In the back there was a tiny alcove, almost a private space of its own, it was so isolated from the rest of the gallery. One wall was covered with a sheet. Marie felt her heart drop when she saw it and her carefully-schooled expression slipped. “No.”

“Just look.” Julia stepped forward and pulled the sheet away, turning back with a smile, which fled from her face when she saw her client’s reaction. “Marie—honey, I just wanted to—”

“Take them down. I told you, Julia. I don’t want them shown.” Mechanically Marie turned away from the three paintings, from the connections she didn’t want to make. “I swear, I’ll cancel the whole show. I mean it.”

“All right. All right.” Hastily Julia recovered the wall with the sheet and came around to face the artist. “I’m sorry. I thought maybe when you saw them—”

“I’ve seen them.” Almost unwillingly, Marie glanced back over her shoulder. The sheet, hastily and imperfectly hung, didn’t cover part of one of the pictures, the one on the right. The portrait. Marie jerked away from Julia’s hand and walked to the wall. Slowly, methodically, she straightened it so that it obscured the painting completely. Her black-gloved fingers smoothed the white cloth into place.

“I’ll take them down.” Julia’s normally cheery tone was muted. “I’m sorry. I didn’t mean to upset you.”

“I know.” Marie’s hand lingered over the outline of the canvas under that blank cloth. “It’s all right. Just please put them away. I don’t want to see them up again.”

“I’ll store them. In the back. All right?” Julia took Marie’s elbow gently and led her away from the alcove. “I’ll put up some of the other portraits here—it’s a nice intimate space for them.” Artists could be odd about their work, but this was such an extreme reaction, and from such a young painter—it wasn’t even as though the works were particularly disturbing, though they were certainly powerful. But now clearly wasn’t the time to argue about it.

Marie let Julia lead her back to the front of the gallery. Up until a few days ago, she’d had every intention of showing those pieces. Somehow, though, the idea of putting that part of her self-journey out for everyone to see on opening night was just too much. She didn’t want to answer the questions, couldn’t face everyone seeing what those paintings revealed.

Besides, they really weren’t her secrets to tell.

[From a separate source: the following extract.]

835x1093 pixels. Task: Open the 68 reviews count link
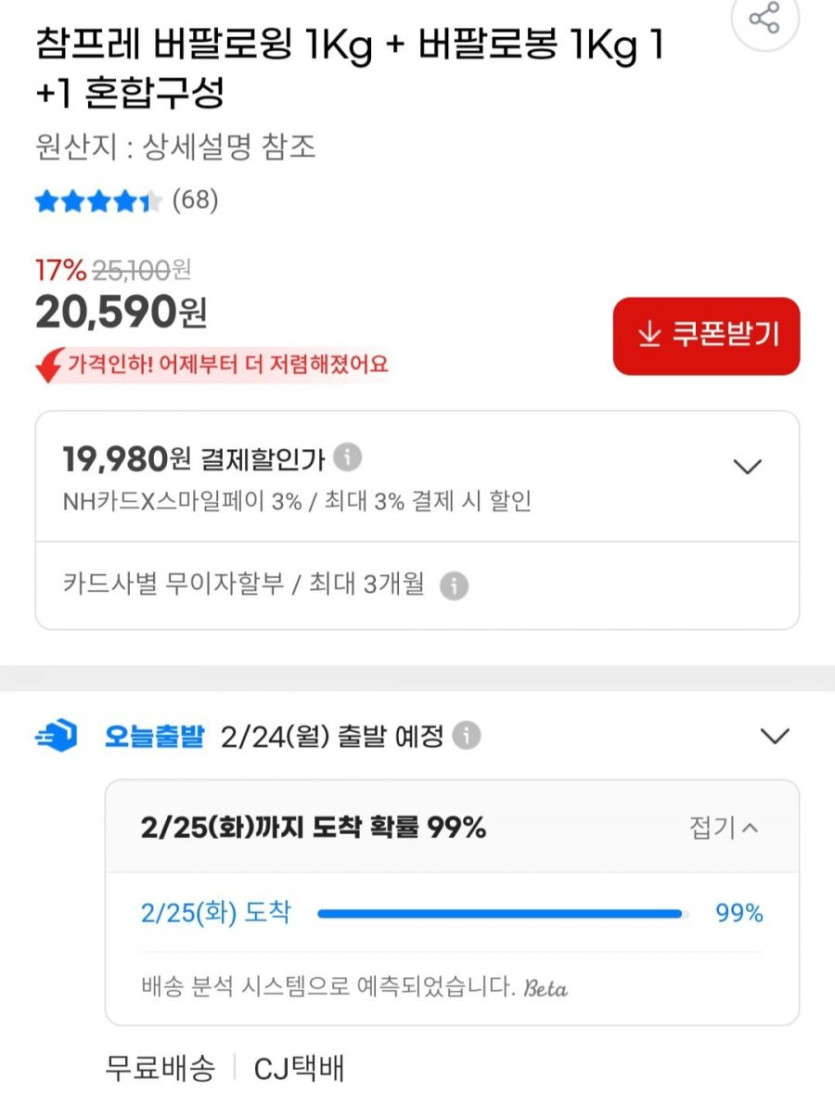195,200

It made her angry, for the first time in years, because it wasn’t following the plan. And the plan was all that mattered now. She forced herself to relax as Julia brought her a cup of coffee, skillfully turned her attention to discussion of what to expect the next night.

Once this was done, the rest would be easy. She let go of the thought of what she was leaving out of the show. She knew the rest of what she had done was good.

It would be enough. The show would be a success, Marie knew it somehow. She felt a strange thrill in the knowledge, and a smile touched her lips as she looked at the program Julia was excitedly handing her, the list of invitees, the menu from the caterer.

There was a mirrored glass sculpture on Julia’s desk, an abstract little object with swirls and curves. In it were reflected the rich colors of New Orleans on the spare white wall behind her, waiting to speak.